**Document section**:
*****
Hannah Thomas (b.1973, UK) is a British artist currently working out of her home studio in Wiltshire. Spending her childhood travelling between the UK and stints abroad in locations such as South Korea, Indonesia and Hong Kong as a result of her father’s job as a geologist, she has embraced a life of restless curiosity and intentional rootlessness. This sense of not wishing to be confined and limited to one choice deeply permeates her work as a painter. Her large canvases present fractured, abstracted landscapes populated with biomorphic forms and biological references that all speak of mortality, predation and a kind of reckless freedom.
The natural world looms large in her work, the horror and the wonder, all the hints of the grotesque alongside the beautiful, the fecund and the parastic and above all the flesh. Avoiding the figurative and representational, Hannah has created a space to work in that allows her to continuously experiment and explore the fundamental dilemmas and absurdity of life without falling prey to easy repetition, always pushing her practice forward and changing palette’s, methods of application and mood; she works outside her comfort zone as a matter of course. With little pre-planning, her work is a genuinely organic process, adding layers, changing direction mid way through, never sure where a work is headed until it is finished. Currently working largely with acrylics, oil sticks and pastels on canvas she builds layers with brushwork, often followed by application of paint by fingers, sponges and rubbed back to varying levels of translucency to reveal hints of activity underneath the main image. Nothing is quite as it seems in these densely filled spaces, one thing threatening to overwhelm, familiar yet disembodied elements amidst the strange or slightly uncanny.
*****
**Data section**:
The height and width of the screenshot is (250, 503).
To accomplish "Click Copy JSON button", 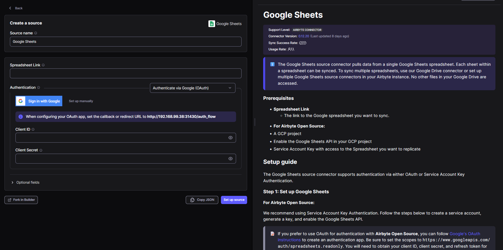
*****
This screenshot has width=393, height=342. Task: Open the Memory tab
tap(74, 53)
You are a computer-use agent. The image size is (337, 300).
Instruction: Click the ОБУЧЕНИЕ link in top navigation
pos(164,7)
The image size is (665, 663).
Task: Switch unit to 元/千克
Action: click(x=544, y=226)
*****
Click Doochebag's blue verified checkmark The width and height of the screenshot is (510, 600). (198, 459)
*****
**Task instructions**:
a – In the biography of Hannah Thomas, what was her father's job?
b – Copy word for word the part of the Hannah Thomas biography that opens with the words containing "Hannah Thomas (b.1973, UK)" and closes with "of reckless freedom.".

**Answers to the exercises**:
a – He was a geologist.

b –
Hannah Thomas (b.1973, UK) is a British artist currently working out of her home studio in Wiltshire. Spending her childhood travelling between the UK and stints abroad in locations such as South Korea, Indonesia and Hong Kong as a result of her father’s job as a geologist, she has embraced a life of restless curiosity and intentional rootlessness. This sense of not wishing to be confined and limited to one choice deeply permeates her work as a painter. Her large canvases present fractured, abstracted landscapes populated with biomorphic forms and biological references that all speak of mortality, predation and a kind of reckless freedom.